Fëdor Dostoevskij, I fratelli Karamazov
1.
Anna sedeva sulla panchina di pietra del giardino, dirimpetto al sole, eccezionalmente caldo per il mese di ottobre; i raggi solari la riscaldavano e lenivano la sua sofferenza, le recenti turbolenze familiari l’avevano resa stanca e preoccupata.
Osservava assorta la natura circostante: il pino silvestre si ergeva slanciato, quasi minaccioso, sovrastando il tetto della casa e la ginestra sfiorita alla sua destra non era più una vivace macchia di colore giallo, al contrario delle rose rosse ancora rigogliose per il caldo autunno.
I suoi pensieri furono distolti, ad un tratto, dalla visione di una familiare figura femminile che transitava tranquilla nella strada sottostante; il suo cuore accelerò i battiti e un turbamento l’assalì.
Riconobbe, in quella figura, Antonella, la cara amica di un tempo a cui era stata molto legata. La loro amicizia si era a un certo punto, senza un apparente motivo, interrotta e ciascuna di loro aveva vissuto la sua vita senza sapere nulla dell’altra.
Gli sguardi si incrociarono e Anna non ebbe esitazione: di scatto rincorse l'amica e la fermò.
Si guardarono negli occhi senza dirsi nulla, si abbracciarono forte e fu come se il tempo, dall'ultimo giorno in cui non si erano più viste, non fosse trascorso. «Oddio, quanto tempo è passato!», disse Anna ad Antonella, «come ti trovo bene, sei in ottima forma, sono felicissima di vederti. Quanta acqua sotto i ponti è passata dall’ultima volta che ci siamo viste!». «Anch’io sono contenta di vederti e non sei per niente cambiata, sei ancora una bella donna», le rispose Antonella, «perché tu no?», «Dai, vieni in casa così beviamo qualcosa», «volentieri», le rispose l’amica.

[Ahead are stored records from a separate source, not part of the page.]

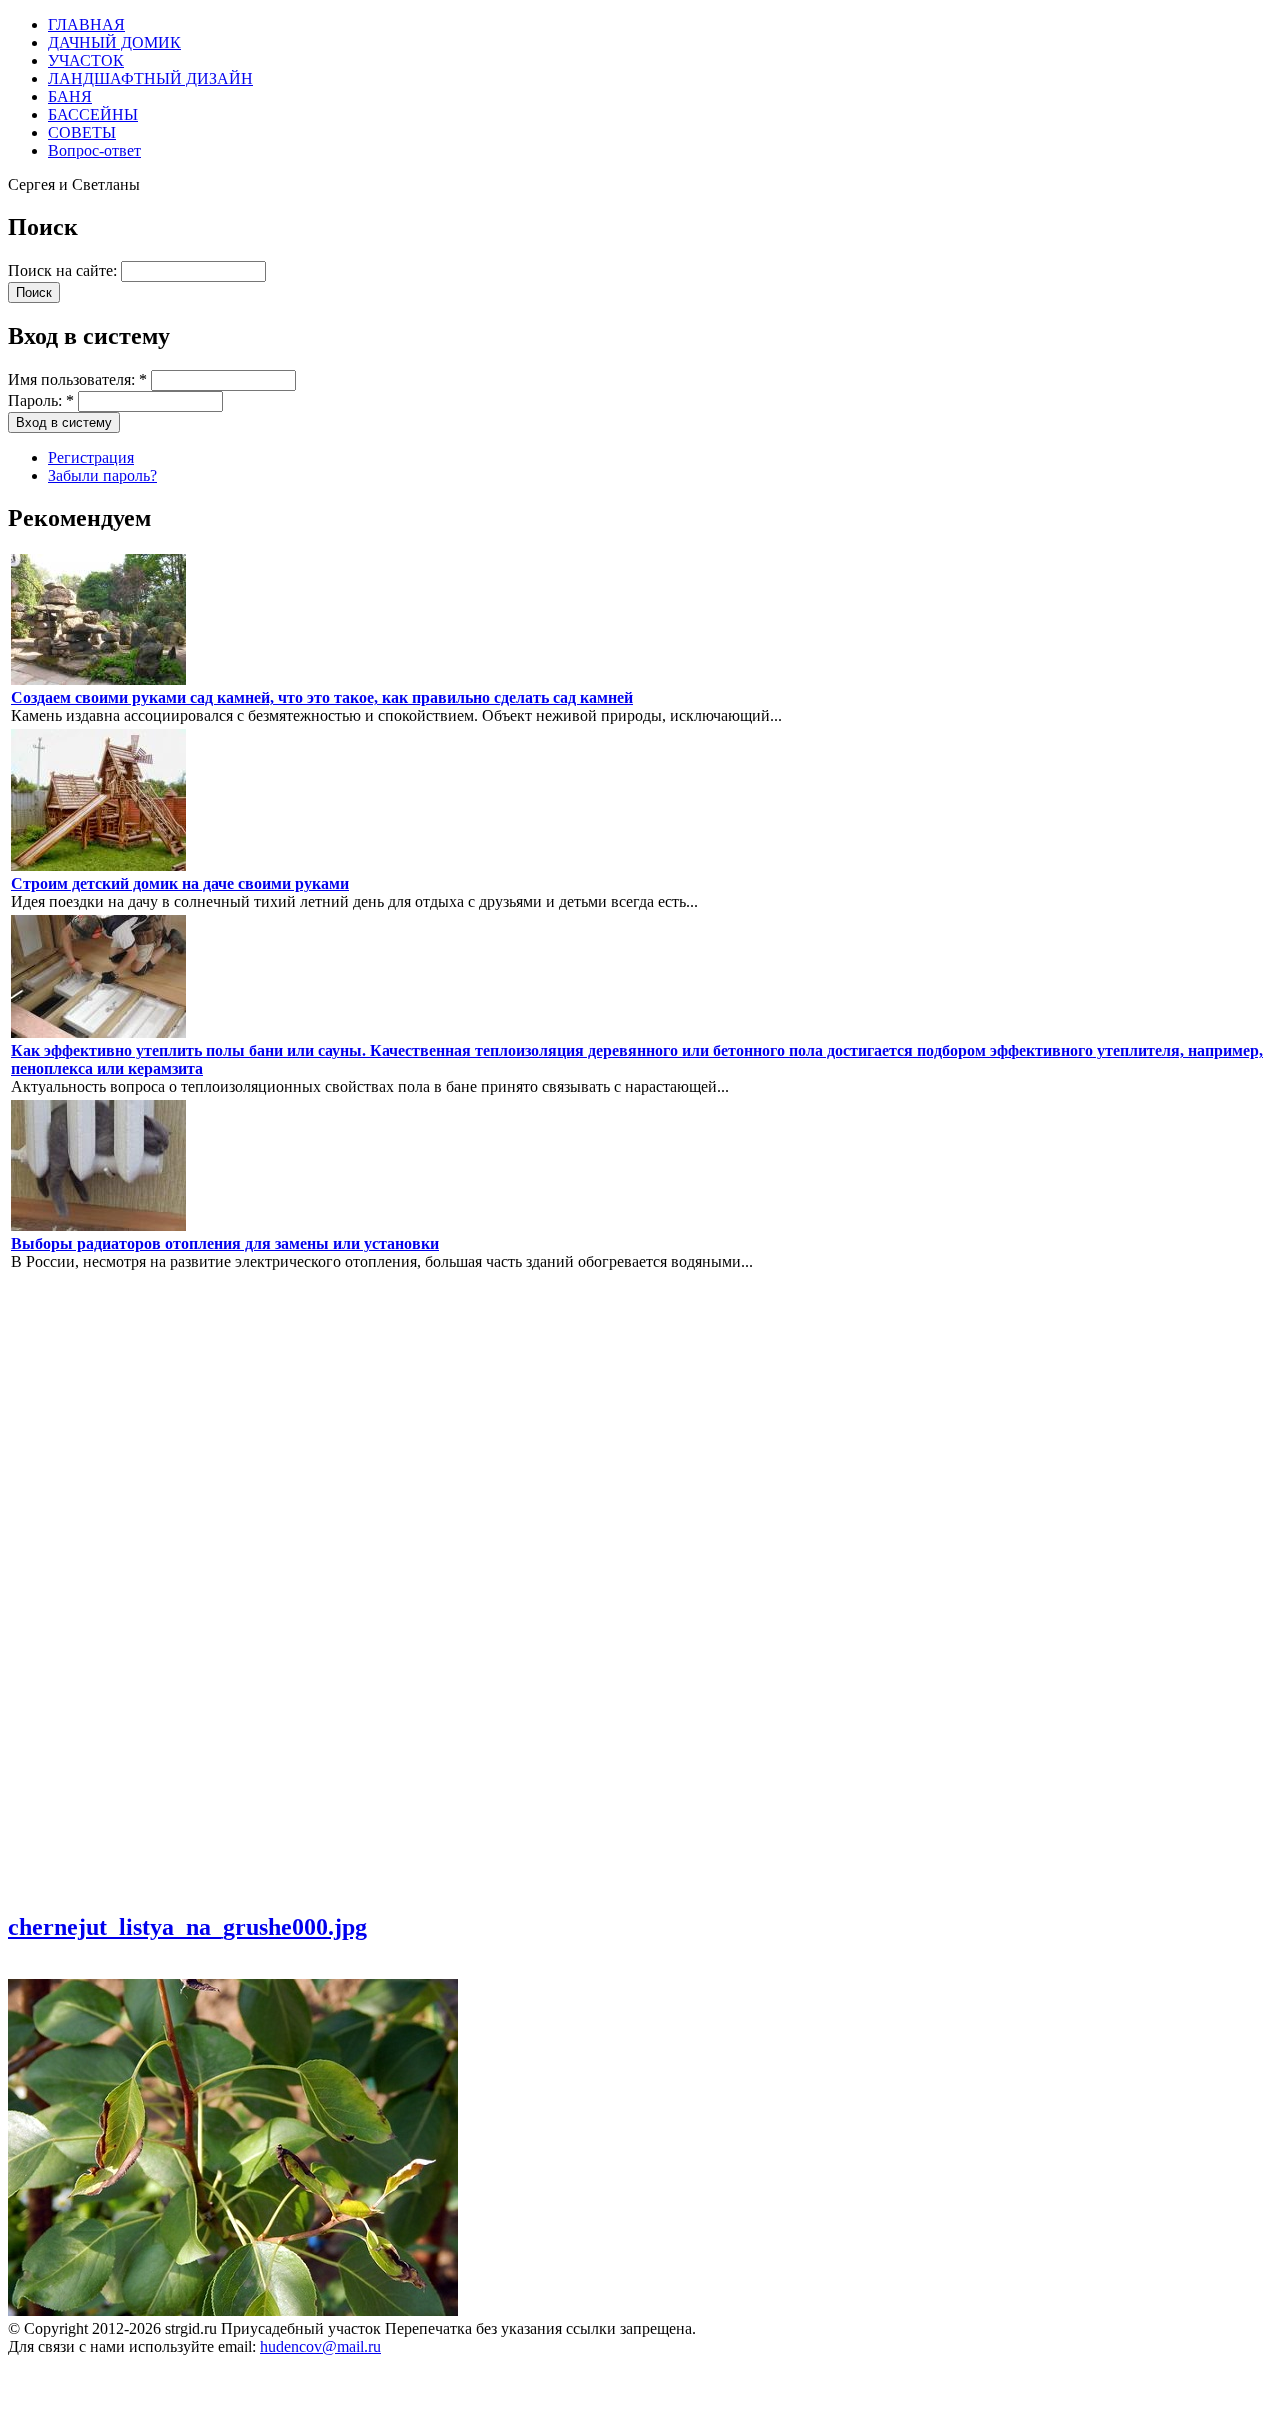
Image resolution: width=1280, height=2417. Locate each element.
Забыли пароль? (102, 475)
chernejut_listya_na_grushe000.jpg (187, 1927)
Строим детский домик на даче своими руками (180, 883)
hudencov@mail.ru (320, 2346)
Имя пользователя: (77, 379)
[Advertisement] (68, 1590)
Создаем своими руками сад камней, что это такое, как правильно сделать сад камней (322, 697)
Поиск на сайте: (64, 270)
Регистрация (91, 457)
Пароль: (41, 400)
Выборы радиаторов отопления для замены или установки (225, 1243)
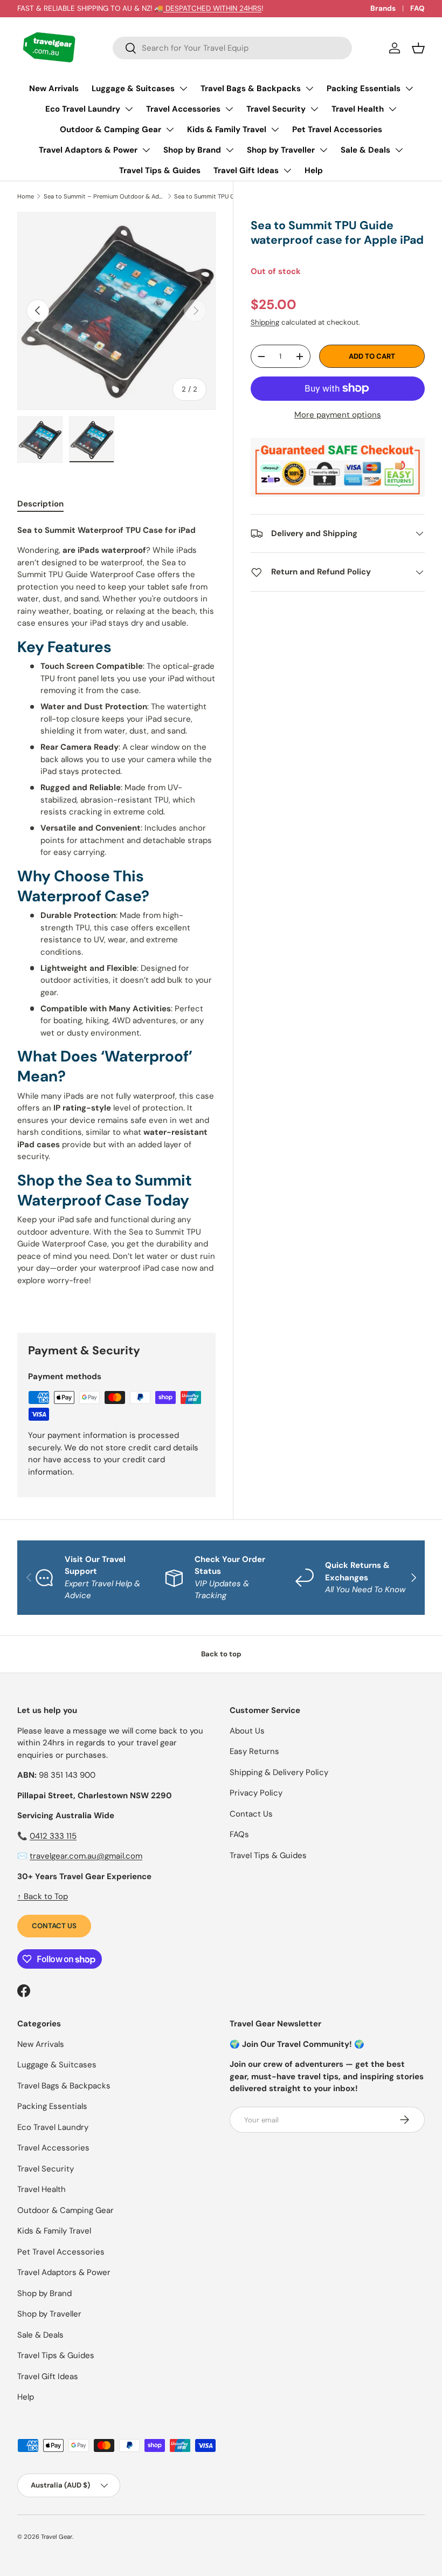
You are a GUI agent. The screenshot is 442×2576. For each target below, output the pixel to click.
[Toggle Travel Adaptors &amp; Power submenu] (146, 149)
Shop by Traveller (281, 150)
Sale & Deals (365, 150)
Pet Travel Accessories (337, 129)
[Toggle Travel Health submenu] (392, 108)
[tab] (40, 504)
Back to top (221, 1654)
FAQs (239, 1834)
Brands (383, 8)
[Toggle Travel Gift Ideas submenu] (287, 170)
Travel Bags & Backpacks (251, 88)
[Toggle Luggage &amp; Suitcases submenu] (183, 88)
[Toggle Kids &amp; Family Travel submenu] (274, 129)
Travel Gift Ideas (246, 170)
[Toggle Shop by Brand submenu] (229, 149)
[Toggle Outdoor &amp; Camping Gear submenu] (169, 129)
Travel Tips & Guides (160, 170)
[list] (116, 311)
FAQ (417, 8)
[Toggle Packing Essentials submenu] (409, 88)
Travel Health (358, 109)
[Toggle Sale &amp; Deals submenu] (398, 149)
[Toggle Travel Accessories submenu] (229, 108)
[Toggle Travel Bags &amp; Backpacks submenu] (309, 88)
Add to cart (372, 356)
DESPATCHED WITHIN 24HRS (212, 8)
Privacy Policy (256, 1792)
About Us (247, 1730)
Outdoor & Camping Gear (110, 129)
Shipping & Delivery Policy (279, 1772)
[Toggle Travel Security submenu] (314, 108)
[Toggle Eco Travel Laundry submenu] (128, 108)
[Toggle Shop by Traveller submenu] (323, 149)
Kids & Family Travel (226, 129)
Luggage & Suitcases (133, 88)
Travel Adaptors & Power (88, 150)
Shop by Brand (192, 150)
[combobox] (232, 48)
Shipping (265, 322)
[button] (418, 48)
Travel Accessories (183, 109)
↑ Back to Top (42, 1896)
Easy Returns (254, 1751)
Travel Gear (56, 2536)
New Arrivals (54, 88)
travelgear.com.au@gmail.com (86, 1856)
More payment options (337, 414)
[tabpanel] (116, 915)
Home (25, 196)
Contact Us (54, 1925)
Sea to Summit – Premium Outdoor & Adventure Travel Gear (104, 196)
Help (314, 170)
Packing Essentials (363, 88)
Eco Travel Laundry (82, 109)
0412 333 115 (53, 1836)
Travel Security (276, 109)
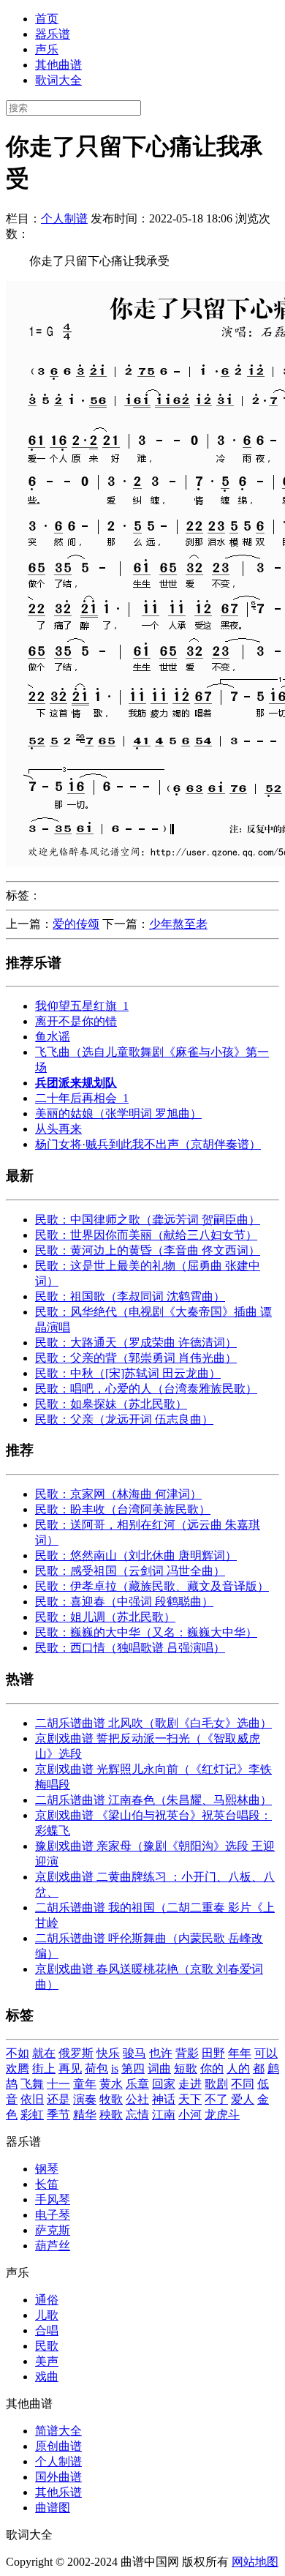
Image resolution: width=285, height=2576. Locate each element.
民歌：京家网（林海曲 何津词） (118, 1494)
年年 (239, 2053)
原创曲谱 (58, 2446)
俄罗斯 (76, 2053)
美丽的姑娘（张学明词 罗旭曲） (118, 1113)
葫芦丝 (52, 2245)
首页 (46, 18)
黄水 (111, 2084)
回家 (163, 2084)
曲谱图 (52, 2507)
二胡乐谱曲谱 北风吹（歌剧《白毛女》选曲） (153, 1723)
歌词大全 (58, 80)
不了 (216, 2099)
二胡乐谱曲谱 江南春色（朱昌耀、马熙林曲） (153, 1800)
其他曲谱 (58, 65)
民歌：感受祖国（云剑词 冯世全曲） (130, 1571)
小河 (190, 2114)
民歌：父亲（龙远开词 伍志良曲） (124, 1419)
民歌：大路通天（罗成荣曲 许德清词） (136, 1342)
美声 (46, 2361)
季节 (58, 2114)
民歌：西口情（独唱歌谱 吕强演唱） (130, 1647)
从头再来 (58, 1129)
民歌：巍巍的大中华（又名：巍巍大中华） (146, 1632)
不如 (17, 2053)
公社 (137, 2099)
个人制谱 (64, 218)
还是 (58, 2099)
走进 (190, 2084)
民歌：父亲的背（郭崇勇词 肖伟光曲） (136, 1358)
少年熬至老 (178, 924)
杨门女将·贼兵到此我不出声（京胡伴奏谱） (148, 1144)
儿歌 (46, 2315)
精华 (84, 2114)
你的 (212, 2068)
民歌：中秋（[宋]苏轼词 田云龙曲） (128, 1373)
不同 (242, 2084)
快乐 (108, 2053)
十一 (58, 2084)
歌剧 (216, 2084)
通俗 (46, 2300)
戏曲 (46, 2376)
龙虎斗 (222, 2114)
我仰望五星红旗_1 (82, 1006)
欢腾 (17, 2068)
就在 (44, 2053)
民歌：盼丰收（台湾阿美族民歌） (122, 1509)
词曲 (159, 2068)
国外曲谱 (58, 2477)
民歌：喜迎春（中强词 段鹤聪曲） (124, 1601)
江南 (163, 2114)
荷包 (96, 2068)
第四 (133, 2068)
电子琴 (52, 2215)
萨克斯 (52, 2230)
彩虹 (32, 2114)
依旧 (32, 2099)
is (114, 2068)
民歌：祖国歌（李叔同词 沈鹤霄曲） (130, 1296)
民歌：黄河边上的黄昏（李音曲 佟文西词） (147, 1250)
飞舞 (32, 2084)
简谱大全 (58, 2431)
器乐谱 (52, 34)
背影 (187, 2053)
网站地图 (255, 2562)
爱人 (242, 2099)
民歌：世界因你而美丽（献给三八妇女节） (146, 1235)
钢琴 (46, 2169)
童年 (84, 2084)
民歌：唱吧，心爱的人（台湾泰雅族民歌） (146, 1388)
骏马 (134, 2053)
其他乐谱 (58, 2492)
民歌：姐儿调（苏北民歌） (105, 1617)
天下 (190, 2099)
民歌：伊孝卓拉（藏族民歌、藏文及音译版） (152, 1586)
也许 (160, 2053)
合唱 (46, 2330)
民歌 (46, 2346)
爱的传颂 (76, 924)
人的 (238, 2068)
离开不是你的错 (76, 1021)
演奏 (84, 2099)
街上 (44, 2068)
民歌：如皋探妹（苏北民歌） (111, 1404)
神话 (163, 2099)
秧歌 (111, 2114)
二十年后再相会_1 (82, 1098)
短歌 (185, 2068)
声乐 (46, 49)
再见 (70, 2068)
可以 (266, 2053)
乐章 (137, 2084)
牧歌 (111, 2099)
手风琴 (52, 2199)
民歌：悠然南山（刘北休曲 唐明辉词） (136, 1555)
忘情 (137, 2114)
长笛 (46, 2184)
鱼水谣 (52, 1036)
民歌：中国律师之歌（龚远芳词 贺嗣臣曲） (147, 1219)
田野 (213, 2053)
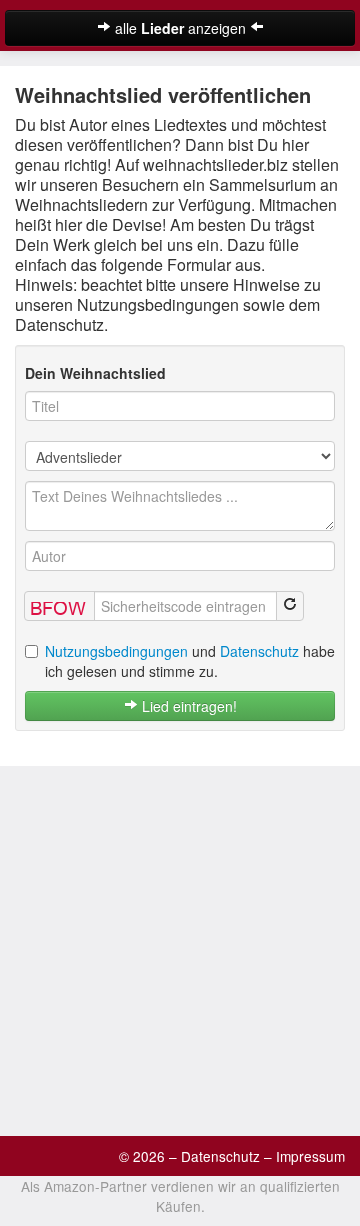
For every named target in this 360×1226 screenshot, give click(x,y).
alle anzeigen (180, 28)
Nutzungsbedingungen (116, 651)
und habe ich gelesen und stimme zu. (190, 661)
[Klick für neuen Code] (290, 606)
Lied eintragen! (187, 706)
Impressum (310, 1156)
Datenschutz (259, 651)
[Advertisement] (180, 946)
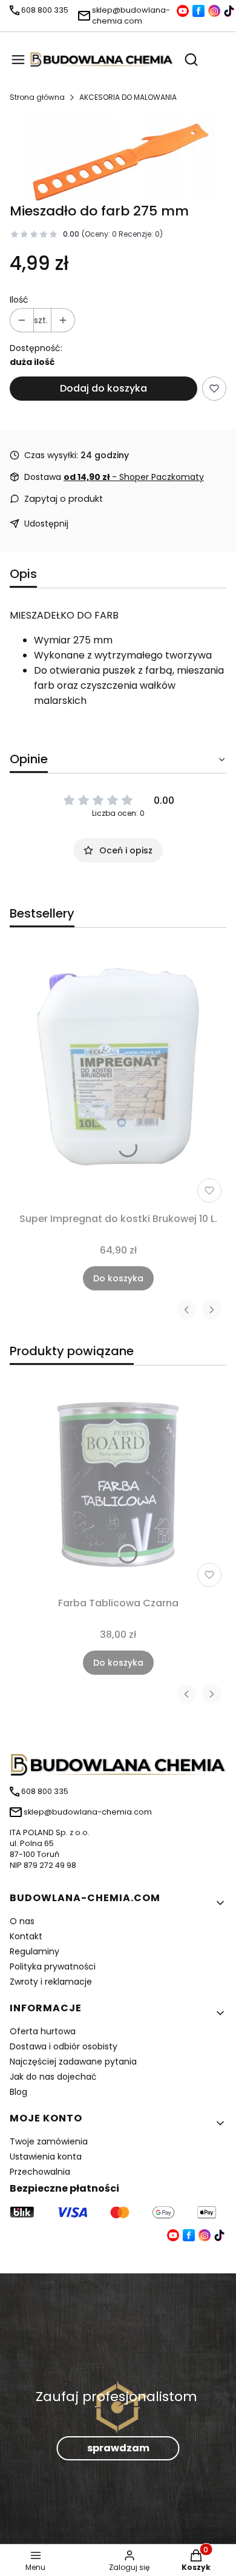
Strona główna (37, 97)
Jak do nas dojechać (53, 2077)
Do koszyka (118, 1278)
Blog (18, 2092)
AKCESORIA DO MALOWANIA (128, 97)
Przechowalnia (40, 2172)
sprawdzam (118, 2448)
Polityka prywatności (53, 1966)
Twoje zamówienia (49, 2141)
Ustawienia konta (46, 2156)
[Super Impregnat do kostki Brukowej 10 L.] (118, 1077)
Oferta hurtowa (43, 2031)
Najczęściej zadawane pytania (73, 2061)
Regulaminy (34, 1951)
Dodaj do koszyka (103, 388)
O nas (22, 1921)
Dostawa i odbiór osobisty (63, 2046)
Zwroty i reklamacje (51, 1982)
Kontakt (26, 1936)
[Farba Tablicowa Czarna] (118, 1483)
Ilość (19, 300)
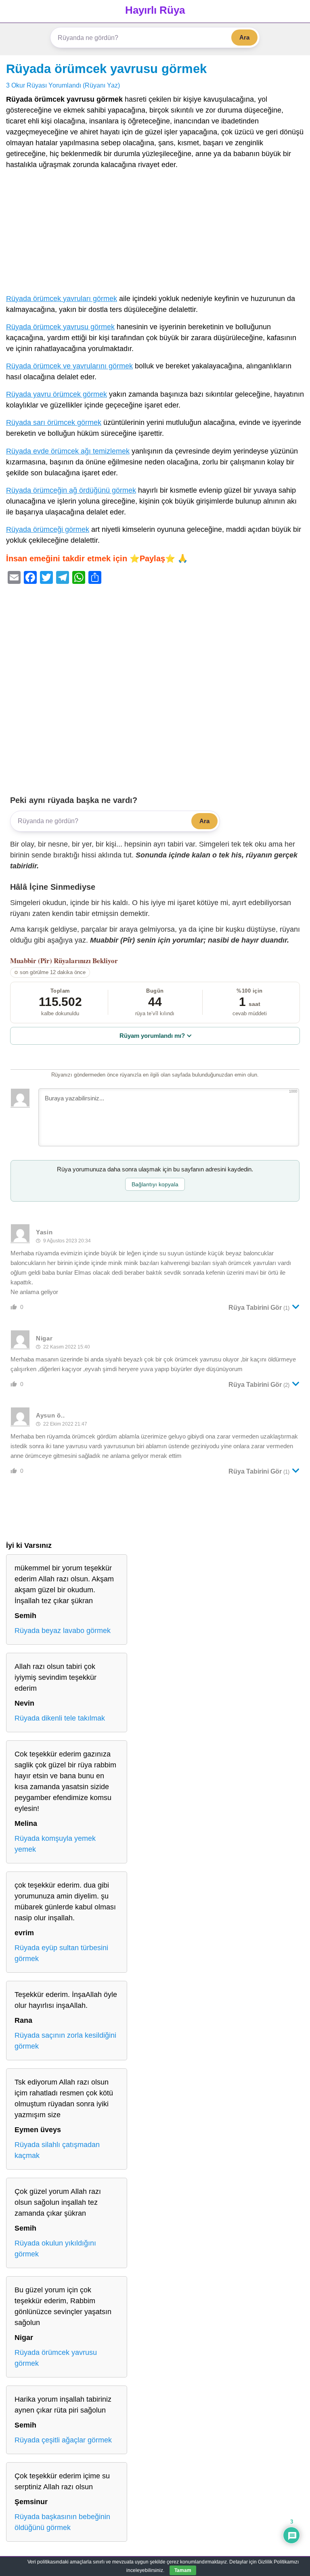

Si sedettero in cucina e Anna preparò il tè alla menta che si ricordava piacesse molto ad Antonella.
«Spero che i tuoi gusti non siano cambiati, ti ho preparato il tè preferito». «Ti ringrazio, hai buona memoria, sono un’abitudinaria, per me rimane la bevanda migliore».
All'inizio furono titubanti, quasi pudiche nel raccontarsi la loro vita, ma piano piano abbandonarono ogni indugio e iniziarono a parlare senza fingimento.
Si erano sposate con gli storici compagni, sebbene, tra di loro esistessero differenze culturali e caratteriali. Antonella iniziò a parlarle dei momenti salienti della propria vita, fino all'interruzione della loro amicizia.
«Sai Anna ho avuto da Ovidio un solo figlio, Luca. È un bravo ragazzo, un gran lavoratore e fino a oggi mi ha dato poche preoccupazioni. Cosa che invece il padre non è riuscito a fare; il nostro rapporto è difficile, ci troviamo d’accordo su poche cose», «come mi dispiace!», rispose Anna.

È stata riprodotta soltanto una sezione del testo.